Problem: Locate each line in the records below that contains the string "Given" with matching capitalization, and copy those lines out in full.

Records for the task:

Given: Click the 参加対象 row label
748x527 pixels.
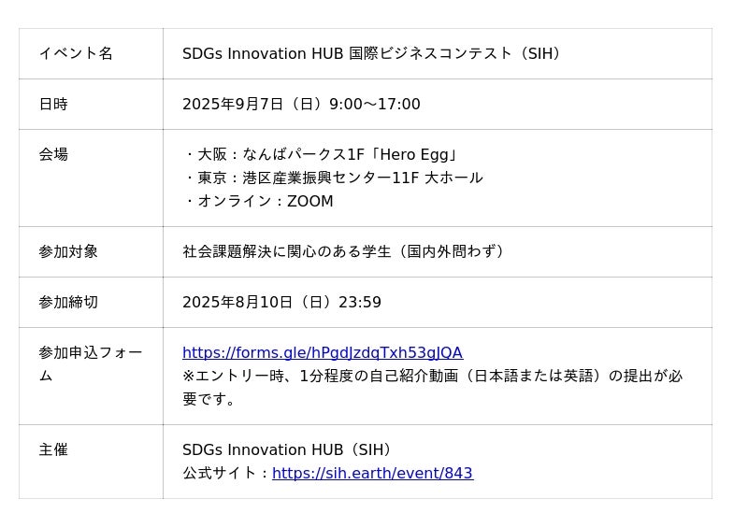Looking at the screenshot, I should coord(68,252).
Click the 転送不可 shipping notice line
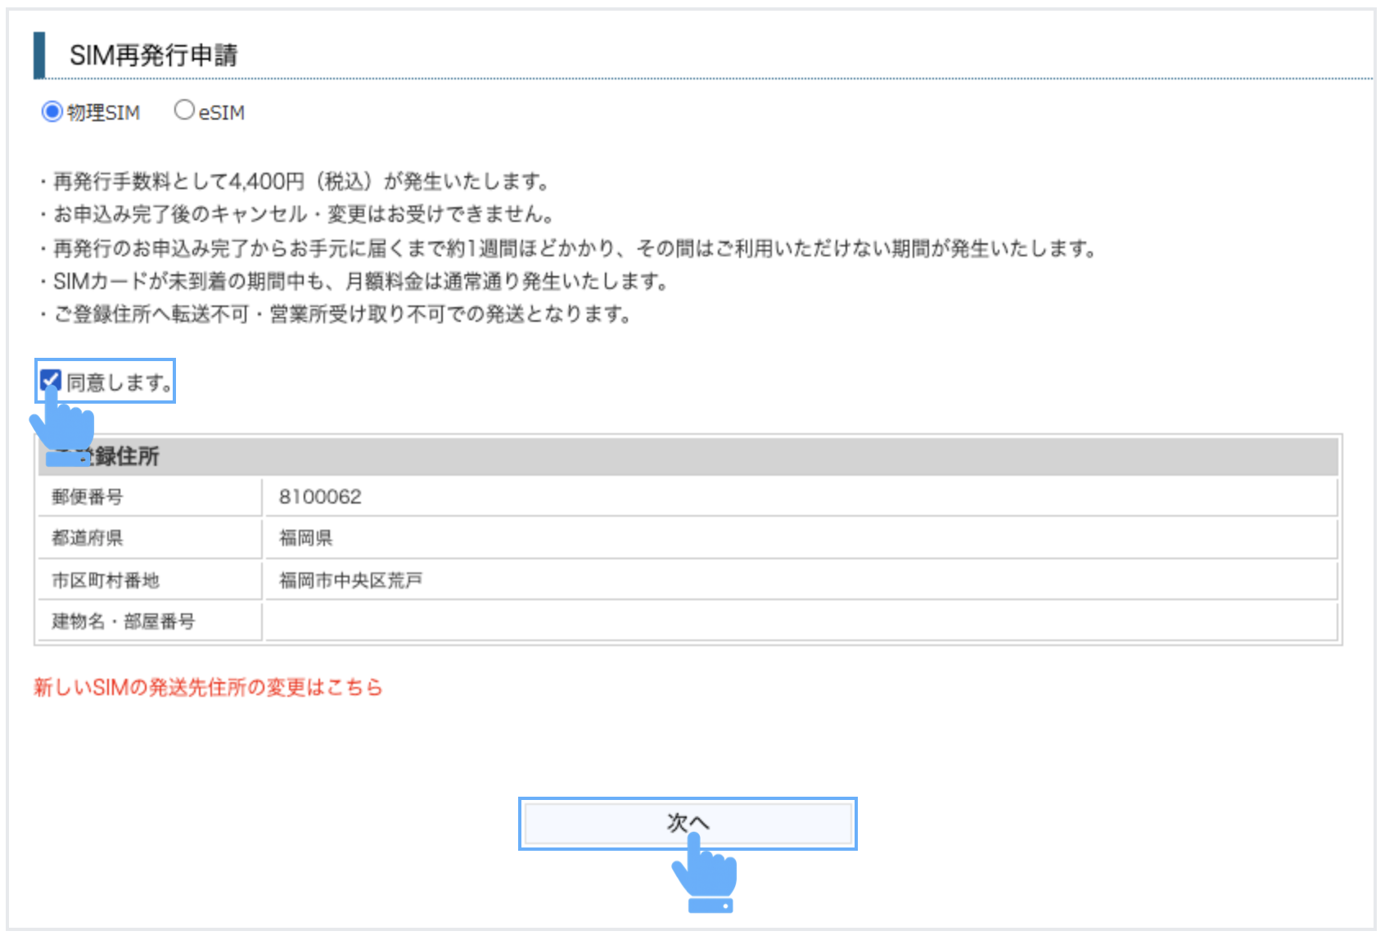Image resolution: width=1385 pixels, height=940 pixels. pos(341,314)
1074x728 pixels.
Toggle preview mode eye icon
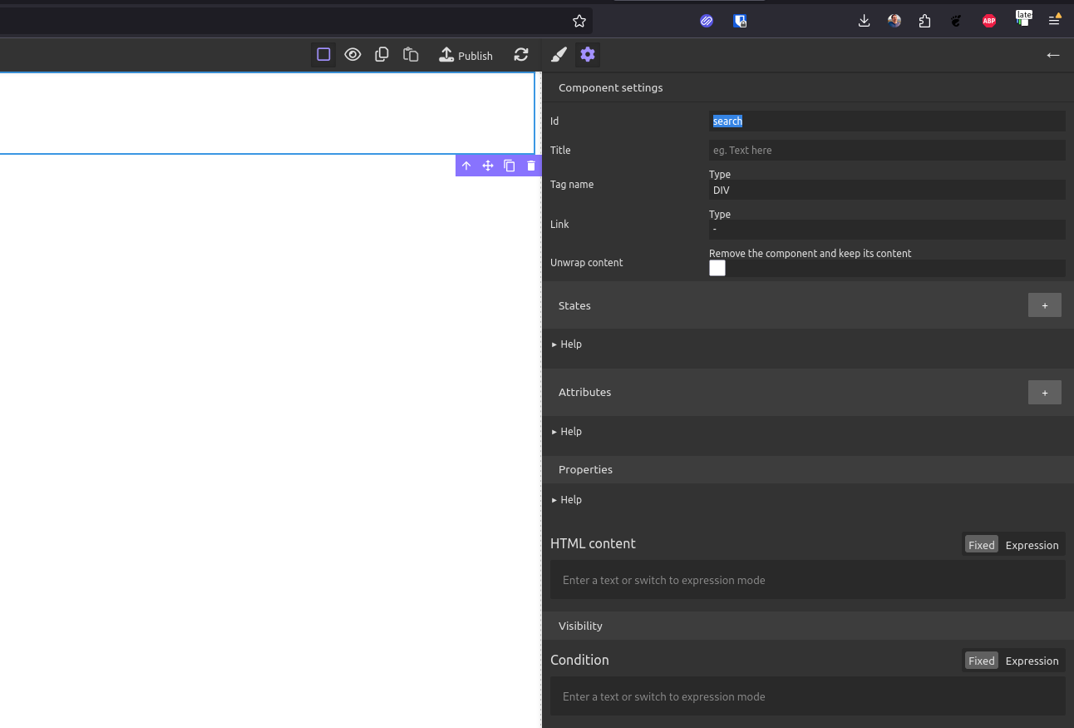(x=352, y=55)
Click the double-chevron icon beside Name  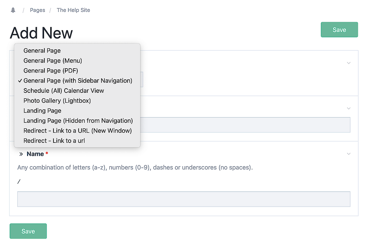[21, 154]
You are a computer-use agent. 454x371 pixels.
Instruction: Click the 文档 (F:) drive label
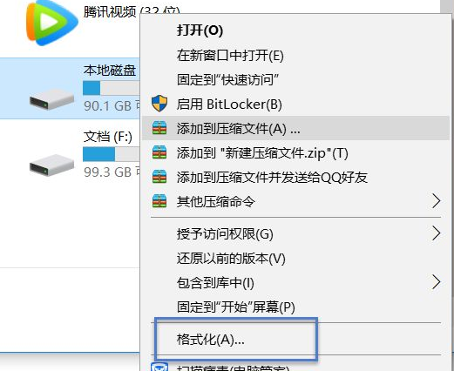(x=108, y=137)
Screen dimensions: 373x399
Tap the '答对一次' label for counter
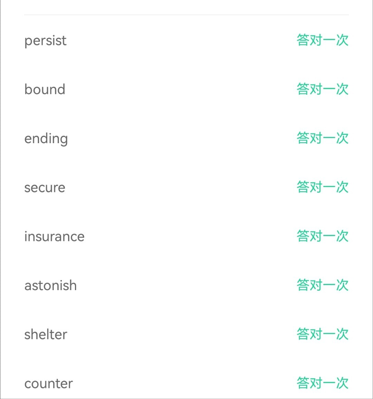(322, 383)
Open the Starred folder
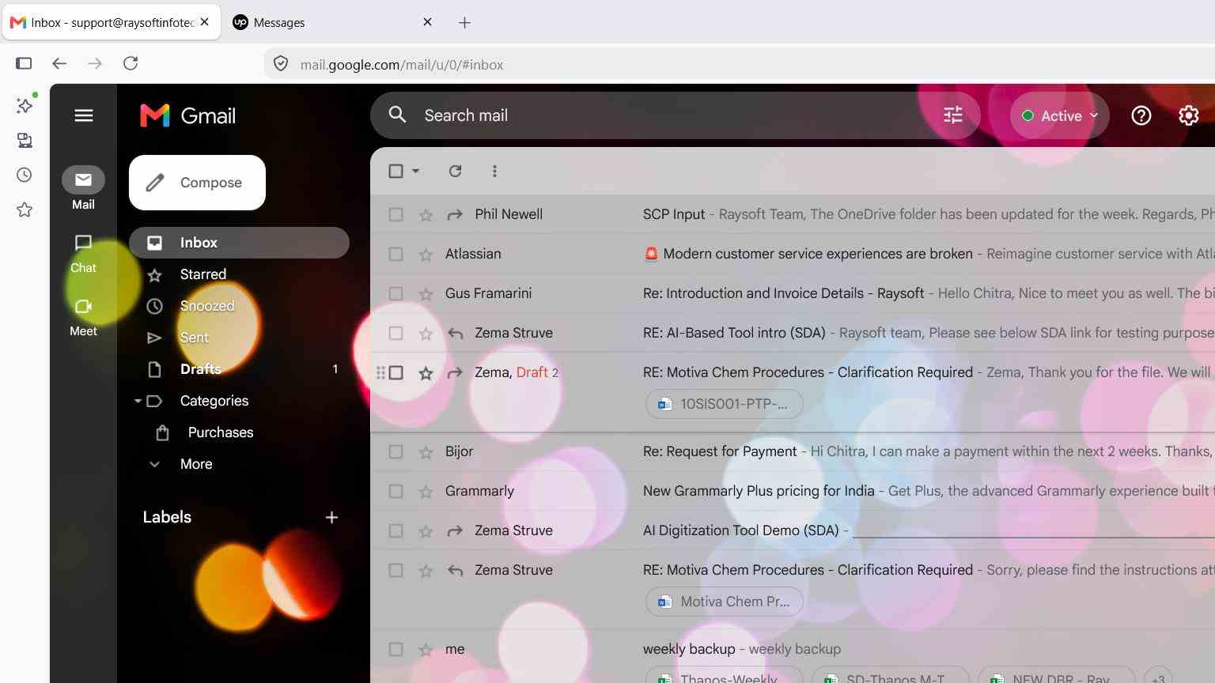The image size is (1215, 683). coord(203,274)
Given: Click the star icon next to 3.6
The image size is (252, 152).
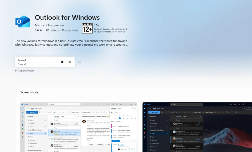Looking at the screenshot, I should pos(41,30).
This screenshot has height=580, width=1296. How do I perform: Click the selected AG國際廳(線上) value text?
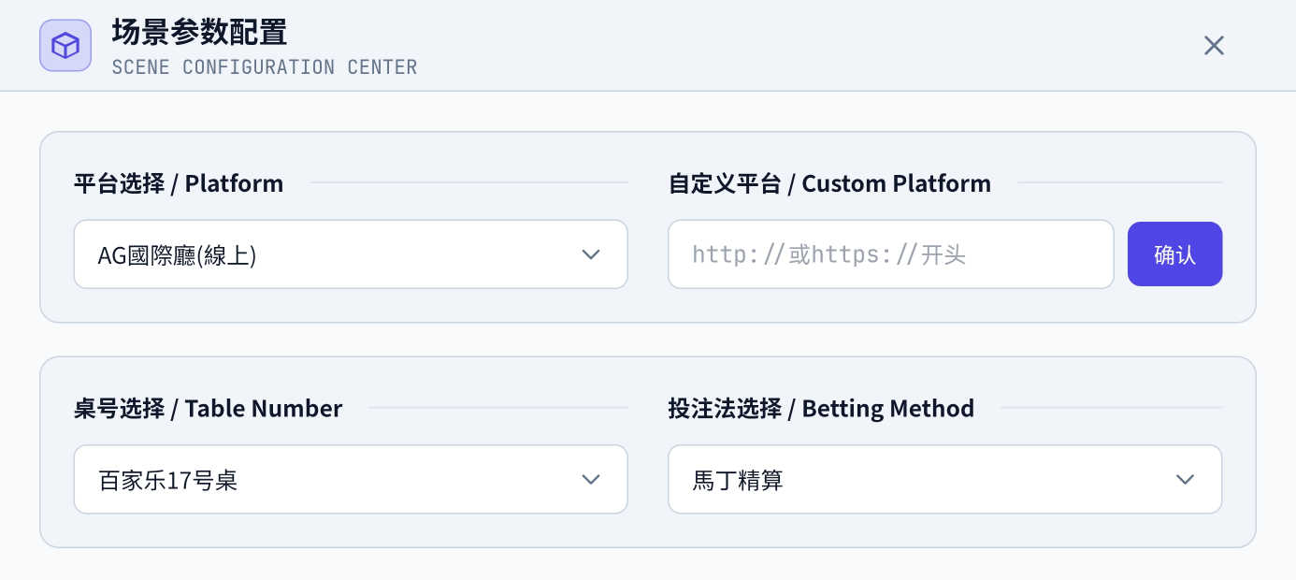[177, 255]
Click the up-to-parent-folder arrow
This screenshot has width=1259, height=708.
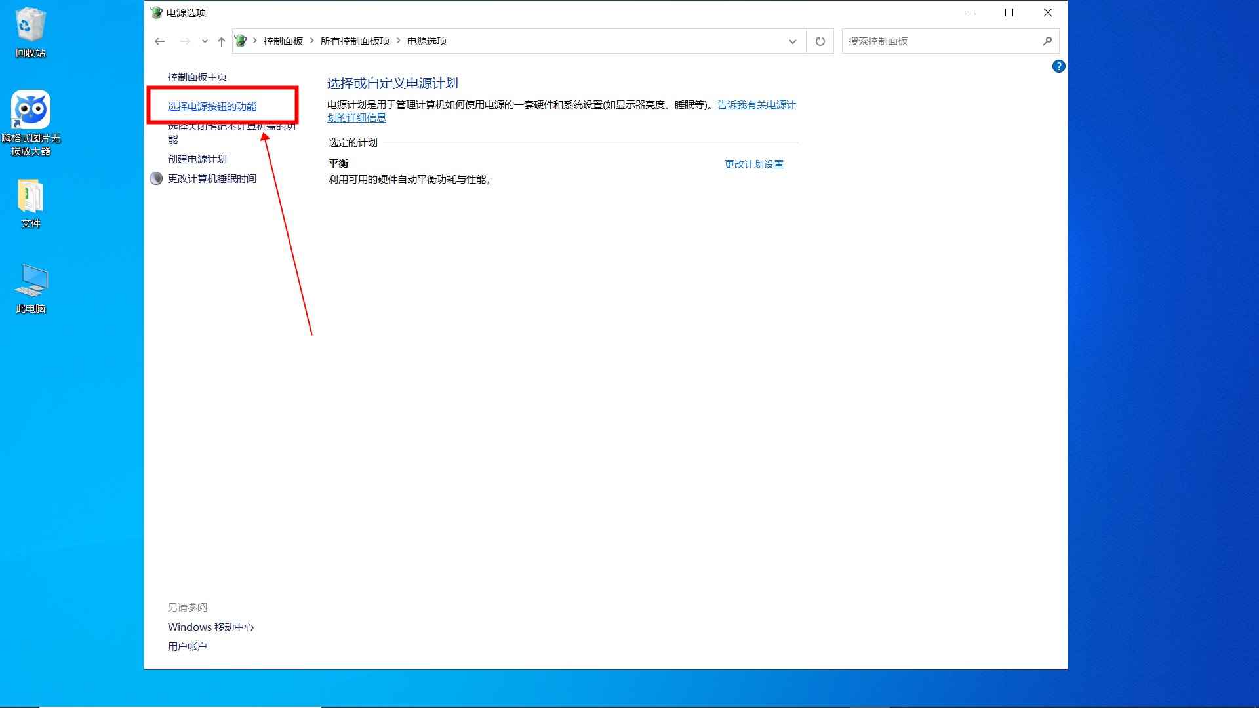[x=222, y=41]
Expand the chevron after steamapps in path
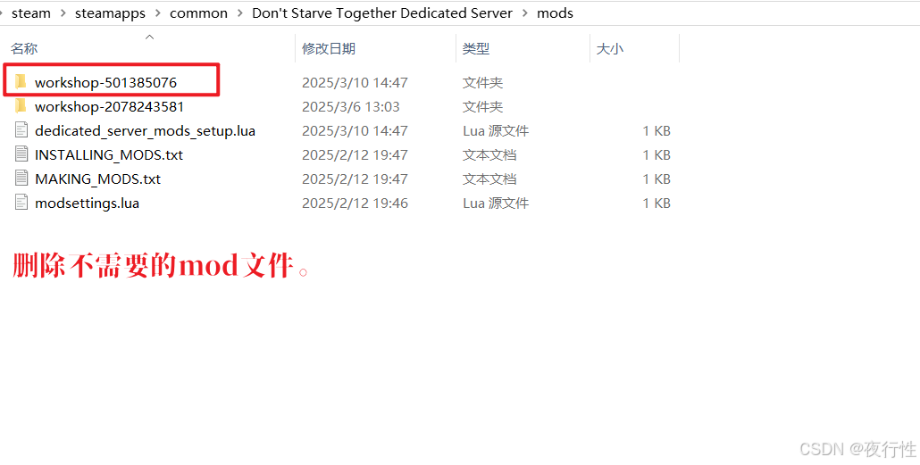 click(x=158, y=12)
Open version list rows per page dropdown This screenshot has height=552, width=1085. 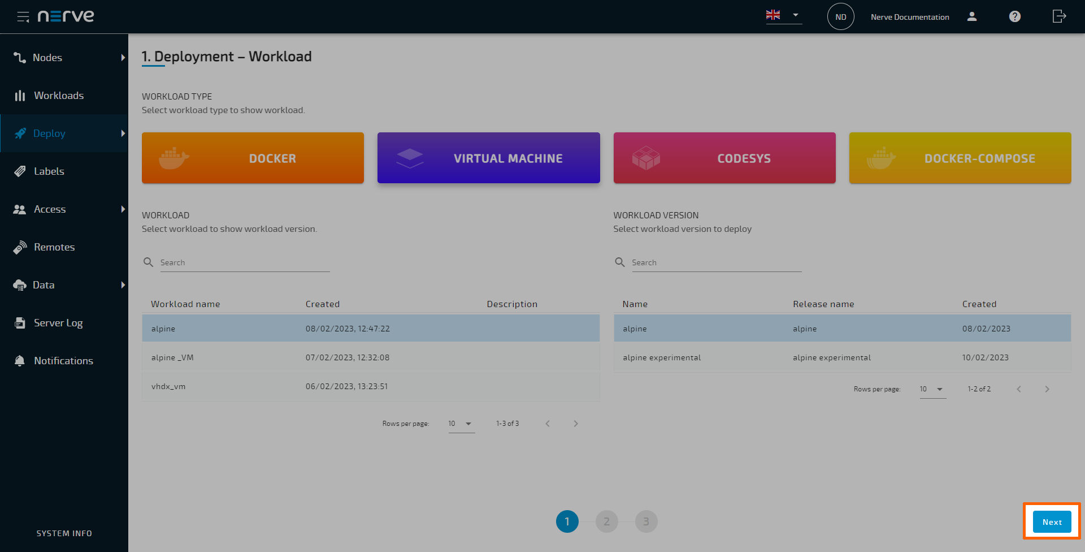coord(932,389)
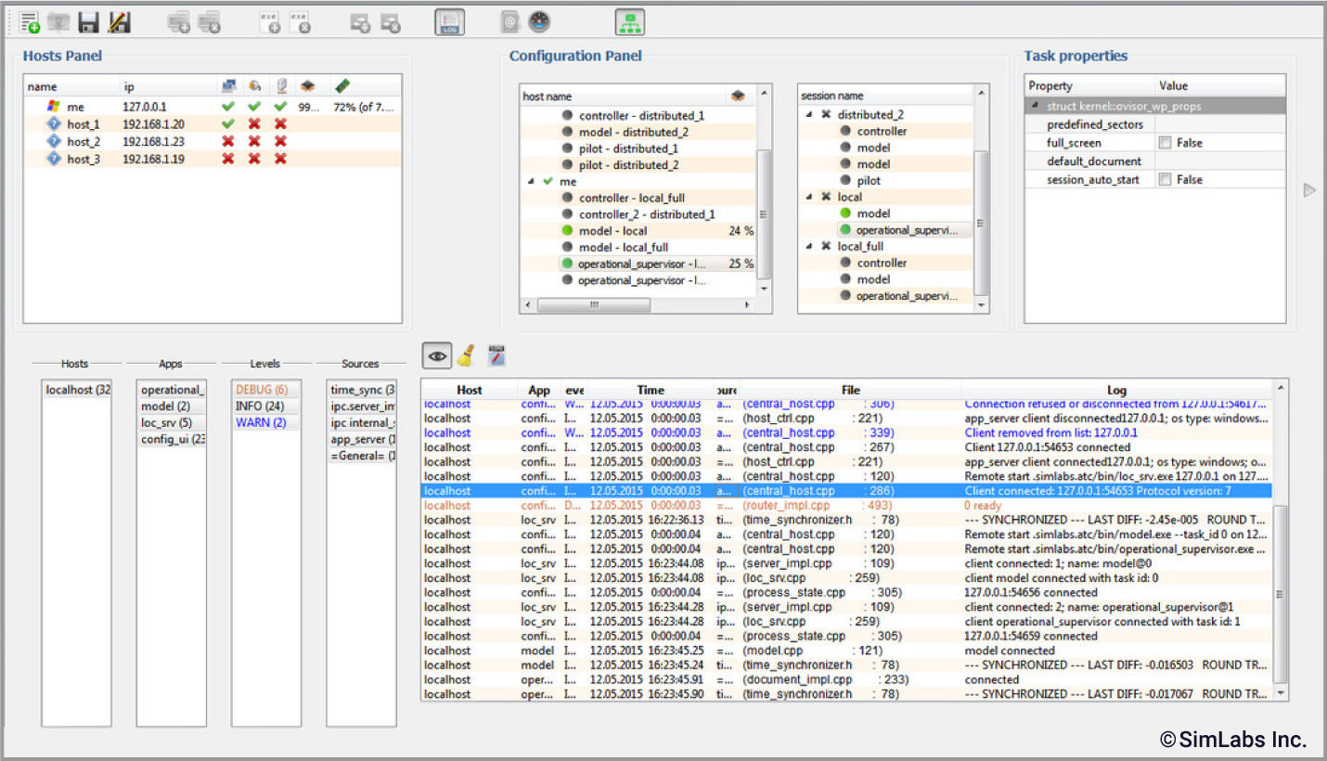Collapse the local_full session node

(x=808, y=247)
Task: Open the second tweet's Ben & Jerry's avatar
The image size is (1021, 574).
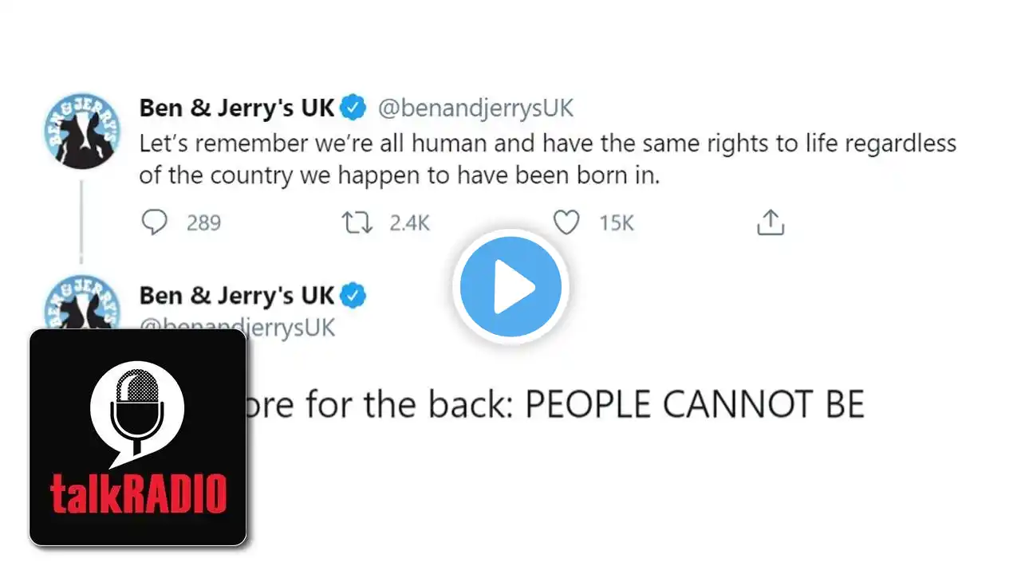Action: tap(81, 301)
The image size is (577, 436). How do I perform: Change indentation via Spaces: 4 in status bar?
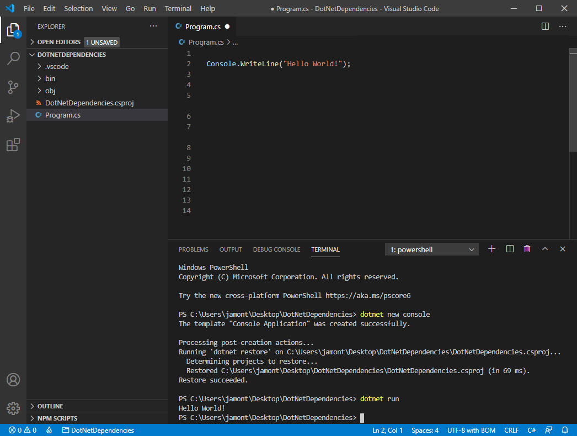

Complete output:
Given: Click the 参加対象 row label
Given: Click the star icon next to 3.6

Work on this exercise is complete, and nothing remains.